Although methane and carbon monoxide are the only gases yet detected in Pluto’s atmosphere, scientists expect that by far the largest constituent is nitrogen, a gas that’s hard to detect due to its subdued emissions characteristics at many wavelengths, Greaves says. “It’s frustrating that we don’t know about 97% of Pluto’s atmosphere.”
The new observations also reveal that Pluto’s atmosphere is growing. Data collected around the turn of the century suggested that Pluto’s cold, diffuse atmosphere extended no more than 135 kilometers above the planet’s surface, Greaves says. But she sees hints of an atmospheric expansion in data that she and her colleagues gathered using telescopes atop Hawaii’s Mauna Kea on 11 nights scattered between August 2009 and May 2010. She says that the atmosphere now reaches heights of more than 3000 kilometers—a distance almost one-quarter of the way to Charon, Pluto’s largest moon. “This is not what we expected,” Greaves says. “The atmosphere has changed so dramatically.”

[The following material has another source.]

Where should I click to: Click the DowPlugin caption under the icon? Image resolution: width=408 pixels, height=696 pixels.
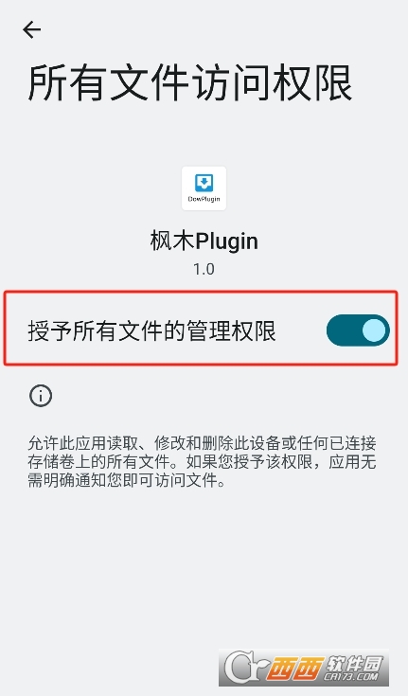coord(204,199)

Pluto travels along a highly elliptical path and last passed closest to the sun in 1989. Many planetary scientists expected the atmosphere to shrink as the icy orb began receding from the sun’s warmth. The unanticipated expansion may be related to changes in the darkness of the orb’s surface a decade or so ago, which may have caused the surface ices to absorb more solar radiation and more efficiently evaporate. Or, Greaves suggests, long-term variations in the sun’s ultraviolet output, changes linked to the roughly 11-year cycle of solar activity, may be playing a role. The team will present both findings tomorrow at a meeting of the Royal Astronomical Society in Llandudno in the United Kingdom.
The recent changes in the atmosphere, as well as their timing, are indeed unexpected, says Peter Barnes, an astronomer at the University of Florida, Gainesville. “Pluto is obviously a much more dynamic object than anyone had expected.”
Current studies are just a taste of what’s to come when NASA’s New Horizons mission nears Pluto. The heavily instrumented craft, launched in 2006, is halfway to Pluto and should whiz by the icy orb and its orbital companions in 2015.